In both the pNPP and Malachite Green as-says, an increased absorption at their respective wavelengths (405 nm for pNPP, 650 nm for Malachite Green) is expected with increasing phosphatase activity. In the radioactive phosphatase assay, a whiter band on a black background indicates more phosphatase activity in that region.

Time Considerations

For the pNPP assay, immunoprecipitating PTP from cells may require an overnight incubation depending on the efficiency of the antibody used for immunoprecipitation. Washing steps take 30 min depending on the number of tubes and conditions. The assay itself takes 10 to 30 min and reading the results takes another 10 to 15 min.

For the Malachite Green assay, immuno-precipitation requires an overnight incubation. Dispensing the solutions into aliquots may take ~10 min and the assay itself takes ~20 min to perform and read.

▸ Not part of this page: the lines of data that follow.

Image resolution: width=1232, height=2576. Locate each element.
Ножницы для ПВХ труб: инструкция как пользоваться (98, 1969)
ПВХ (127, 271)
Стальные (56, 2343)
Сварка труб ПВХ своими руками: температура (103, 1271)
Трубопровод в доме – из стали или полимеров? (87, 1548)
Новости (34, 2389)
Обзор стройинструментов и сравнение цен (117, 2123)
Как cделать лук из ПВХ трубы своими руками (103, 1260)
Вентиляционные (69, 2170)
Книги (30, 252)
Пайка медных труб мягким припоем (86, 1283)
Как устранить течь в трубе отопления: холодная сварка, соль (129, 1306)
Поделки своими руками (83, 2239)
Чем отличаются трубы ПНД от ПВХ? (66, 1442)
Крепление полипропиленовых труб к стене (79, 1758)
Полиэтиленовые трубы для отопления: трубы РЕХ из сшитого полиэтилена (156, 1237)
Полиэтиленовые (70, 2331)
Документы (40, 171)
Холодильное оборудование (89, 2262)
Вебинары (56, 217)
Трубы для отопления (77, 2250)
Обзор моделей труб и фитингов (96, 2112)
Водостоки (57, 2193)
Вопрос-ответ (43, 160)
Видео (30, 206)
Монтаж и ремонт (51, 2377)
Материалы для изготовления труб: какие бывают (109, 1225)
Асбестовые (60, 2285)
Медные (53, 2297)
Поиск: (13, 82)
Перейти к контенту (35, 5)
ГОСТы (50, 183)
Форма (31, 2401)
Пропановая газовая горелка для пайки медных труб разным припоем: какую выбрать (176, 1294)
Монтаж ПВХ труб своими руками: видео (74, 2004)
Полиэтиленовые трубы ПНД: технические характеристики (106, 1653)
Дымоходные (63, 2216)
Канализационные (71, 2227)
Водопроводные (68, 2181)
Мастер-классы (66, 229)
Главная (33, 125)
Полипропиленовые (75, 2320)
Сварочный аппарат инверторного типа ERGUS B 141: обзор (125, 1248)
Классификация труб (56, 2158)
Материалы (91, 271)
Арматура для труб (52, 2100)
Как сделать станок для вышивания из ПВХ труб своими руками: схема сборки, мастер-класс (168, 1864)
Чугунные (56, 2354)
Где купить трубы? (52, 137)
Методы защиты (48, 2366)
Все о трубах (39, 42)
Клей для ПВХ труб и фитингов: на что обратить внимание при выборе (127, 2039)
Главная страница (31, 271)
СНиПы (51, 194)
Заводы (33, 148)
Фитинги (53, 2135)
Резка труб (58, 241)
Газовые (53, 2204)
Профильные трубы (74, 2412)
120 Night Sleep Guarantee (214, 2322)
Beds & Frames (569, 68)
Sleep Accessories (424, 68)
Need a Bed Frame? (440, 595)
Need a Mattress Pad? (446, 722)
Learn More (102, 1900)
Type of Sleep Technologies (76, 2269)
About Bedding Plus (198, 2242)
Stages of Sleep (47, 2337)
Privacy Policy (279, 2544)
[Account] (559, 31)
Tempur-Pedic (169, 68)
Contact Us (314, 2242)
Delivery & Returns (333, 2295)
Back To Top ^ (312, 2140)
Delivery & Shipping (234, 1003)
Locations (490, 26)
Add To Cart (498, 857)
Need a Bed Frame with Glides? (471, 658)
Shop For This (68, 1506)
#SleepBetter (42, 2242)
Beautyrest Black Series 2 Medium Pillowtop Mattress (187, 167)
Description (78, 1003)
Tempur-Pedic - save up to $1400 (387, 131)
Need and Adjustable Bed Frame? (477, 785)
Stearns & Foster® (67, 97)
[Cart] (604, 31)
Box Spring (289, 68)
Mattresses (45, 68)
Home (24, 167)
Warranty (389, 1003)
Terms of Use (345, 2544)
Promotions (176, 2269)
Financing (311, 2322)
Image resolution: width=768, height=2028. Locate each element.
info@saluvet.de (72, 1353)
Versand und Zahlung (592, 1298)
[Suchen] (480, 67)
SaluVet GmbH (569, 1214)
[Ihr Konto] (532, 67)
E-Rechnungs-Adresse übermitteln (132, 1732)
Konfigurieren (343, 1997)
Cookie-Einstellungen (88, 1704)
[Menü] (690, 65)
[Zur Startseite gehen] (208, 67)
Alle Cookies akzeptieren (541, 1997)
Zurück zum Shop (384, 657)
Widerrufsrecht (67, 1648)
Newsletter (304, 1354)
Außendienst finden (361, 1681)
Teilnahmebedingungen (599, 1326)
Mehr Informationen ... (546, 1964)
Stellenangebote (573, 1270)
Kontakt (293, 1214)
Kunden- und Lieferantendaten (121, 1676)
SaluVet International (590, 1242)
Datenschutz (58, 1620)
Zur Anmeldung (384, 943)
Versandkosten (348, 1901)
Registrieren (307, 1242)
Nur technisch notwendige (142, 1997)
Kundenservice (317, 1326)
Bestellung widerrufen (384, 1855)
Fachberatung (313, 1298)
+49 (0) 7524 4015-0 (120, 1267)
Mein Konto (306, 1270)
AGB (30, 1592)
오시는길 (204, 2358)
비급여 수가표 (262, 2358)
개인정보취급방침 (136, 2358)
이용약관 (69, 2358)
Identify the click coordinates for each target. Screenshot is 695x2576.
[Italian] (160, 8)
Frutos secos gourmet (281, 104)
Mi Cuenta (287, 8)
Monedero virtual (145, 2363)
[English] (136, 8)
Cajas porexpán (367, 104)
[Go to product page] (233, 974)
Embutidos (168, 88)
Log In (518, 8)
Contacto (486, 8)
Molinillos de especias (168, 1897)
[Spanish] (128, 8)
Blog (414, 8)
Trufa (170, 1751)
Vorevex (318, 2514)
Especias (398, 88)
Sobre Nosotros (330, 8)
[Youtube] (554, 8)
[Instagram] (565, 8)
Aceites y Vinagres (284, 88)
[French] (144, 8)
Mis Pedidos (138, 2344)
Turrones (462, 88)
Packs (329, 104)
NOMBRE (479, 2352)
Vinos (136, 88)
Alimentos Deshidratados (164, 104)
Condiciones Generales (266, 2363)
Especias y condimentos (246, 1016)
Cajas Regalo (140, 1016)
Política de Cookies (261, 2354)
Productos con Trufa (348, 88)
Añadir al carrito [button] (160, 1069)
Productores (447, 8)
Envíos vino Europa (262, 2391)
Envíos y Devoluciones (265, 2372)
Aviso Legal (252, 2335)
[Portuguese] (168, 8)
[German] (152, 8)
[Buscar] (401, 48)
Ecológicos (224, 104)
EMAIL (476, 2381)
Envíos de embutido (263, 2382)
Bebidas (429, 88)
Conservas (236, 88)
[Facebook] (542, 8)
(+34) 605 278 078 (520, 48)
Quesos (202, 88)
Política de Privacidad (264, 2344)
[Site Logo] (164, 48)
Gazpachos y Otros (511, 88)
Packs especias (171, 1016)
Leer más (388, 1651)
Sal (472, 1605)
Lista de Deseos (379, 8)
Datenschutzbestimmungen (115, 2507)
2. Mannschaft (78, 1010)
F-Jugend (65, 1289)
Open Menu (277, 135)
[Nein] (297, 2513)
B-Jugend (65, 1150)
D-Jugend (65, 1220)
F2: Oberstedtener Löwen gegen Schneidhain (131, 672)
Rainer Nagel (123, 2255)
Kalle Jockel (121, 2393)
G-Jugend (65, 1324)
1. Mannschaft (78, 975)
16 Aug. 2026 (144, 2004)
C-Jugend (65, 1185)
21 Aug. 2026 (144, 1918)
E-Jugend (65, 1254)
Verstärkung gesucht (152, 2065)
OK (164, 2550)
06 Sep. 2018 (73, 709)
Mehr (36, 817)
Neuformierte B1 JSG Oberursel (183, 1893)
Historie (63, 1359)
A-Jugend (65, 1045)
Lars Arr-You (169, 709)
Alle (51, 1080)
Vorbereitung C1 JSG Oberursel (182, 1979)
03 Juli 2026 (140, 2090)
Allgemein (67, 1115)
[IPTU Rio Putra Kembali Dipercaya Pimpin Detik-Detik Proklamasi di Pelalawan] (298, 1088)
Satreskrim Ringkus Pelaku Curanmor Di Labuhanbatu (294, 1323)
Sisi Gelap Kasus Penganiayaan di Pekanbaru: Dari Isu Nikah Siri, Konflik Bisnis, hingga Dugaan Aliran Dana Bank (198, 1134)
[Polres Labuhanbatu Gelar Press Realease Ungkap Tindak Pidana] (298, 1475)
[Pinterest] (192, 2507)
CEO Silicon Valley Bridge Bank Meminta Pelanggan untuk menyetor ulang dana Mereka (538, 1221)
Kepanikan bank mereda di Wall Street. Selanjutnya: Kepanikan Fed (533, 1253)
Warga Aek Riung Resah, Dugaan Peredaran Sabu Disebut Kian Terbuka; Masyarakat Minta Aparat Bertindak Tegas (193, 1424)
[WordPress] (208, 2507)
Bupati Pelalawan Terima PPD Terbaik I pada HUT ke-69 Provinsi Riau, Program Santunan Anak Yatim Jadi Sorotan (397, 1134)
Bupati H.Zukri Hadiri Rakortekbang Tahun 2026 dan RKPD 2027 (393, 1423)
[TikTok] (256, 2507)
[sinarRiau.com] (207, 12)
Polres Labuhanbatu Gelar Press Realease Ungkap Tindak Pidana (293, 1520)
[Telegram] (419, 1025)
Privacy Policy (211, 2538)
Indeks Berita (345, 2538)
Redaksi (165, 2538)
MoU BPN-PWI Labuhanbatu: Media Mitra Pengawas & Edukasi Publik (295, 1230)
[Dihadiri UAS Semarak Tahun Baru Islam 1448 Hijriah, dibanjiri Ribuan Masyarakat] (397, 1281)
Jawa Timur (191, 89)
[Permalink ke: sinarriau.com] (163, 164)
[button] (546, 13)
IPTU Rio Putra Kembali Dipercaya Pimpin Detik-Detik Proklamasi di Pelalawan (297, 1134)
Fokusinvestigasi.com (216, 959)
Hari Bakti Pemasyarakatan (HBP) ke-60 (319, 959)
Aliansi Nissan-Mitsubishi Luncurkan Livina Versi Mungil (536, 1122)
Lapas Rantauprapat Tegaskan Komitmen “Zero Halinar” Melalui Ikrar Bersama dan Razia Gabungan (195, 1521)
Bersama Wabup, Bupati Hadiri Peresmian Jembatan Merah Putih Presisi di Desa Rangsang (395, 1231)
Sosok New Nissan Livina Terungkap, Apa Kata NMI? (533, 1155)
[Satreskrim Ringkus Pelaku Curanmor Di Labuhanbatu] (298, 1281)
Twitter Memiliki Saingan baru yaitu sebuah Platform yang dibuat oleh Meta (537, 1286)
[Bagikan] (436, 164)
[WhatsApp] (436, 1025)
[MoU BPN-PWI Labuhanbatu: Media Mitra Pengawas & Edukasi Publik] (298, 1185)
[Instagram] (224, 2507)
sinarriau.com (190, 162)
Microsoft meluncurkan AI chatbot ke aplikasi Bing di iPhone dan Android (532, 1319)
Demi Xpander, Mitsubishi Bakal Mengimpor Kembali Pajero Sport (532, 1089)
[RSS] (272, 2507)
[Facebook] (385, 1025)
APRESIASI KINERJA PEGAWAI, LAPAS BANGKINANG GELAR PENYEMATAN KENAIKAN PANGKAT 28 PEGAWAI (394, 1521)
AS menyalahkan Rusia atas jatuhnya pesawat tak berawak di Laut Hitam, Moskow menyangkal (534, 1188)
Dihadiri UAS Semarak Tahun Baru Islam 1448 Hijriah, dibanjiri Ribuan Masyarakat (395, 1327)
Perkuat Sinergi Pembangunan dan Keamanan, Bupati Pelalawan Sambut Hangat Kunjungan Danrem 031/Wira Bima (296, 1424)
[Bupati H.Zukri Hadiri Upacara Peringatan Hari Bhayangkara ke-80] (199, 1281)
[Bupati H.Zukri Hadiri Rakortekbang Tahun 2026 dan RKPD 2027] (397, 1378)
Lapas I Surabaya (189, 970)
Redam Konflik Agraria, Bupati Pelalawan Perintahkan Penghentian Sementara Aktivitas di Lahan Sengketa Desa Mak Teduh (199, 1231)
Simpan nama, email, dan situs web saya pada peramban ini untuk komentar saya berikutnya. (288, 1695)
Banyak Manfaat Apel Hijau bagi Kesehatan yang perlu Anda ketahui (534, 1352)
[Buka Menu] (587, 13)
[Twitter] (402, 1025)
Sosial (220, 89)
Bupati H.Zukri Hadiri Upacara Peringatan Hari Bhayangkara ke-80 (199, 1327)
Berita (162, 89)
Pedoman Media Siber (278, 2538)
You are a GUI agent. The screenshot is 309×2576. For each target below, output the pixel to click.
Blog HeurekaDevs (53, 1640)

For the in-gel phosphatase assay, casting the gel takes 2 hr. Preparing the puri-fied PTP (or total cell lysate) may take up to 1 day, depending on the treatment or immunoprecipitation protocol. Running the gel takes 1 to 2 hr, and gel fixation requires an overnight incubation. On the next day, denaturation/renaturation washes take 4 hr followed by an overnight dephosphorylation ~ incubation. On the following day, Coomassie staining/destaining and drying of the gel take ~4 hr. X-ray film exposure can take 1 to 7 days.